Bien plutôt que le souvenir d'un fait historique, l'épisode des brigands crucifiés avec Jésus nous parait être l'illustration de la parole d'Esaïe: « Il a été mis au rang des malfaiteurs » (53,12). L'interprétation de la péricope de Barabbas (Mc., 15, 6-15)

appelle de plus graves réserves encore. Pour qu'elle puisse être admise telle que la propose M. Eisler, il faudrait qu'il soit d'abord établi que l'épisode est historique. Cette démonstration faite, il faudrait encore qu'il fût expliqué comment, si l'entreprise faite autour de Jésus avait été marquée par une échauffourée dans laquelle des meurtres auraient été commis, il pourrait se faire que l'on ait immédiatement fait le procès de celui qui aurait été le prétexte -involontaire d'après le texte slave de l'affaire, alors que l'on se serait borné à mettre en prison des meurtriers et des émeutiers pris les armes à la main. Cette mansuétude, au moins relative, à l'égard de gens dont la culpabilité ne pouvait être mise en doute, ne serait guère dans la manière de Pilate. Est-il possible enfin de reconnaître quelque chose que l'on pourrait qualifier d'« émeute » (5) dans ce qui nous est raconté de l'entrée de Jésus à Jérusalem (Mc., 11, 1-10 et par.) et de la purification du Temple (Mc.. 11, 15-18 et par.)? Ces événements ont sans doute passé inaperçus et, en tout cas, ont eu infiniment moins de portée et d'éclat que les évangélistes ne paraissent l'indiquer puisqu'ils n'ont provoqué ni de la part des autorités juives ni de la part de la police romaine de réaction immédiate. D'un côté il s'agirait d'une tentative violente organisée par les partisans de Jésus pour massacrer Pilate et la garnison romaine, tentative que les Juifs dénoncent au procurateur et qui est, de sa part, l'objet d'une répression sanglante. De l'autre côté il s'agit d'une simple manifestation dont-Jésus prend lui-même l'initiative mais qui n'a aucun retentissement parce qu'elle n'a de sens que pour un tout petit groupe d'initiés.
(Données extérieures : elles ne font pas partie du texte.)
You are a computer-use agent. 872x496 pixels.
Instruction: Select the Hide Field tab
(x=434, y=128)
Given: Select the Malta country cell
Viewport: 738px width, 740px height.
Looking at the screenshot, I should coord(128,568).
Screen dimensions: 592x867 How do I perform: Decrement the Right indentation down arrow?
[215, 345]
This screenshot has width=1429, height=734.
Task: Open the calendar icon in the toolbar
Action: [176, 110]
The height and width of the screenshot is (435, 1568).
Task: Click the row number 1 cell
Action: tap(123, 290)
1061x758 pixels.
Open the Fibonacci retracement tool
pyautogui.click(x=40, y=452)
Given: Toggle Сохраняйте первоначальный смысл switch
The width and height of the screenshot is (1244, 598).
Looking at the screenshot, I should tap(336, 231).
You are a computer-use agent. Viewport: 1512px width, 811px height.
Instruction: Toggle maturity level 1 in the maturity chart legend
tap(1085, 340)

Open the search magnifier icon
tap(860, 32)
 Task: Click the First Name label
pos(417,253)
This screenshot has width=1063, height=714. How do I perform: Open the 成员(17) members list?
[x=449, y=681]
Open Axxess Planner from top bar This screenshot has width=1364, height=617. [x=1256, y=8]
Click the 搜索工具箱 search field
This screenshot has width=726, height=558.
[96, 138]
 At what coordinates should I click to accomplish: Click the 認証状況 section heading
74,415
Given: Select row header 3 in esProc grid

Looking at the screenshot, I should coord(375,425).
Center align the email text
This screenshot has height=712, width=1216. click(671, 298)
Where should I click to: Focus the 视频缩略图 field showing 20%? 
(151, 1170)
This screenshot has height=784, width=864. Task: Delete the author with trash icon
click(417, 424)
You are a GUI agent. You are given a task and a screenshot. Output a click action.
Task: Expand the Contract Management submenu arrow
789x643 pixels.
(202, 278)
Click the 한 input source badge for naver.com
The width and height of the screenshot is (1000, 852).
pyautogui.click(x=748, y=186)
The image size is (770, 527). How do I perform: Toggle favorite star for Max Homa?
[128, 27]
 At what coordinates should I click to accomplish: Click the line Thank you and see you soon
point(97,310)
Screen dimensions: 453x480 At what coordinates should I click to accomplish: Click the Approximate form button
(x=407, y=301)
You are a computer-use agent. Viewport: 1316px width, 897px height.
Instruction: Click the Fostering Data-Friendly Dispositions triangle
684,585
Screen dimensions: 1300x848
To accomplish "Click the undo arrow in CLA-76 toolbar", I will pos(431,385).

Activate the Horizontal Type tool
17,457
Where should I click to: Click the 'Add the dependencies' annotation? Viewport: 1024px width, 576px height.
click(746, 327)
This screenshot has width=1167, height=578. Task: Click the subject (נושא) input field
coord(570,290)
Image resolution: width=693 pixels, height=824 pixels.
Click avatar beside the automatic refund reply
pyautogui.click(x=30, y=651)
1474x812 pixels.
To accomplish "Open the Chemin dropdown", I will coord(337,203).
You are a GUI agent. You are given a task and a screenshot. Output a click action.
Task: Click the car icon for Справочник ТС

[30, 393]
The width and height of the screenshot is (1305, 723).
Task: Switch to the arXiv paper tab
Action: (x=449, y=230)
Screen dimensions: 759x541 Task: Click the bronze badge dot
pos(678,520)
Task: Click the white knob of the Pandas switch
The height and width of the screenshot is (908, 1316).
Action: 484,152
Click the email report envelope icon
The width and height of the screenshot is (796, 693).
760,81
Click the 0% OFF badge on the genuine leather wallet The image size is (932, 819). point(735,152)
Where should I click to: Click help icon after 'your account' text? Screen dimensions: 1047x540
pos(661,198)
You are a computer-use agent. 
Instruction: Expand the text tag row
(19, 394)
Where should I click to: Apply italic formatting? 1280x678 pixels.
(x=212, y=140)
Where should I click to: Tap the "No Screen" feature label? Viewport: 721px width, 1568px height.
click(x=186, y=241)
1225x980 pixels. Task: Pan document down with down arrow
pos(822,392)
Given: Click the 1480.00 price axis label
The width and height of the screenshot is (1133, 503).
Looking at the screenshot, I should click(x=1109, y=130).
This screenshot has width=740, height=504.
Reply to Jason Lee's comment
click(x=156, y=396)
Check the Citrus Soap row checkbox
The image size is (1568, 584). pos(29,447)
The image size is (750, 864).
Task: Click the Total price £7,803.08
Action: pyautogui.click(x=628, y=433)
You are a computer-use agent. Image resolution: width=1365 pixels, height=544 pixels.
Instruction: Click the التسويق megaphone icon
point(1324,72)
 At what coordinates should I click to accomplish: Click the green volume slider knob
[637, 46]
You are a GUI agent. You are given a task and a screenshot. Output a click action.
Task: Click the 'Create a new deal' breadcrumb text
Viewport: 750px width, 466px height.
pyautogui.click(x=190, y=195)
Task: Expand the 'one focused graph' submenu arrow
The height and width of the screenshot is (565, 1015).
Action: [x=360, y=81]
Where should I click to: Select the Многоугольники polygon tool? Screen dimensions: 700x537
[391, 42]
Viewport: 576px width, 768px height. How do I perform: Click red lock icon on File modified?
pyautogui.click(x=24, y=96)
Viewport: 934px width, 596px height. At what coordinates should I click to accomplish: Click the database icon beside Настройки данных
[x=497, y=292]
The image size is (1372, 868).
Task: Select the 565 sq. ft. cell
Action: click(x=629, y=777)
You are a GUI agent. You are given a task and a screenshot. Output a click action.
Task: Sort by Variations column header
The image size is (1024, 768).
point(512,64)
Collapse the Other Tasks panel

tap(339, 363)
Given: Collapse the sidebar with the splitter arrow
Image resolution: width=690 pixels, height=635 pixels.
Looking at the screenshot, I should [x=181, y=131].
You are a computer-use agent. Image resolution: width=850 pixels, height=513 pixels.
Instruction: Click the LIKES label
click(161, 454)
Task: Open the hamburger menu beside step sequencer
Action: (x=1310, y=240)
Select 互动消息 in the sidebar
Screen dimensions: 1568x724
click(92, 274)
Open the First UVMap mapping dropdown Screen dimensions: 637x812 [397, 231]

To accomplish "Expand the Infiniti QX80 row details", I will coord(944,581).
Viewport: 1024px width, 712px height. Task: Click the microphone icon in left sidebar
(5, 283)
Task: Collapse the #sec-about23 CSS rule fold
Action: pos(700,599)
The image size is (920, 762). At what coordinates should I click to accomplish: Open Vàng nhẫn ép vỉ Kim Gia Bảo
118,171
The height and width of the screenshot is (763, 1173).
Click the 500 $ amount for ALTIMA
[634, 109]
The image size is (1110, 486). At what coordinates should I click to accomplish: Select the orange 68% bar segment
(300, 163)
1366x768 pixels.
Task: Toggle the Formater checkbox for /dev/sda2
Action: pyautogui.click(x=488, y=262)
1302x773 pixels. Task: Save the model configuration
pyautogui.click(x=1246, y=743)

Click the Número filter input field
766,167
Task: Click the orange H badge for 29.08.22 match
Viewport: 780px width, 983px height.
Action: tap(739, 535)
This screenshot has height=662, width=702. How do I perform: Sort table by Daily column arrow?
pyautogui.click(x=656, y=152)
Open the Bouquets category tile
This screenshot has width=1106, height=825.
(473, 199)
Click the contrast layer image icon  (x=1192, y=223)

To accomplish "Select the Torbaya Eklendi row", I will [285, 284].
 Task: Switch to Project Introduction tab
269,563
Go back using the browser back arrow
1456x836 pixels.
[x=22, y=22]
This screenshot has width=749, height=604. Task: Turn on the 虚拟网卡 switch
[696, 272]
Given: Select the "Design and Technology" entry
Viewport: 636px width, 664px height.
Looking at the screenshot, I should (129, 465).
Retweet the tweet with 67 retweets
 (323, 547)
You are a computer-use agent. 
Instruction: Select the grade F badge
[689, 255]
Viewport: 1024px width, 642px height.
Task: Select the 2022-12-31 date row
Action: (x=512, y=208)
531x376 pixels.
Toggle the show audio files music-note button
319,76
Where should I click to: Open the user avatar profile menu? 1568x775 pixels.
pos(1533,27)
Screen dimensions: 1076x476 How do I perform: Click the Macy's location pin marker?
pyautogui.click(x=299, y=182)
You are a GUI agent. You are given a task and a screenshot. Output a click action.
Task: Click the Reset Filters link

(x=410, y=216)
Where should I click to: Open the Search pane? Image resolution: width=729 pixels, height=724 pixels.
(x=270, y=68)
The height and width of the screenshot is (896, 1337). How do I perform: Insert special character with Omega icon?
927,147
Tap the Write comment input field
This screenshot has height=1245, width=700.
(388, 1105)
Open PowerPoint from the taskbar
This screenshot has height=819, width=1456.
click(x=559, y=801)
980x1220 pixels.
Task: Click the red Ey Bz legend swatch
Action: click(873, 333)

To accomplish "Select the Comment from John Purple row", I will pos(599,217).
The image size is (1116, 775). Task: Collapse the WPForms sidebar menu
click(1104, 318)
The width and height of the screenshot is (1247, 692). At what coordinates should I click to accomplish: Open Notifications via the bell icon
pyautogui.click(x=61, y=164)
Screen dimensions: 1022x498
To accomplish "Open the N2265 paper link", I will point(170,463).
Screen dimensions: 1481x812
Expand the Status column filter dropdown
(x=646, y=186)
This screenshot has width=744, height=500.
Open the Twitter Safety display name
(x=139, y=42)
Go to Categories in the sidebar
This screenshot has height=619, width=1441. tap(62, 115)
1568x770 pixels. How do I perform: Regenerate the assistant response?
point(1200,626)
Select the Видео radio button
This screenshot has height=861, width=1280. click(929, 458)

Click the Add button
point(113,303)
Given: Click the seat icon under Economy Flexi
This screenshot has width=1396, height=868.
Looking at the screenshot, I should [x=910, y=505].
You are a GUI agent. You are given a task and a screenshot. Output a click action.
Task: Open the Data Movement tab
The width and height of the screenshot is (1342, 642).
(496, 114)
Il nous paraît décidément impossible d'identifier les deux choses et d'éclairer l'un par l'autre le fragment slave et le texte évangélique.

Il faut ajouter que si Jésus avait été réellement condamné pour avoir participé à un mouvement politique ou pour en avoir été le prétexte, même involontaire, on ne comprendrait pas que lorsque, tout de suite après sa mort, ses partisans recommencèrent à se grouper, les autorités romaines aient longtemps regardé ce fait avec indifférence.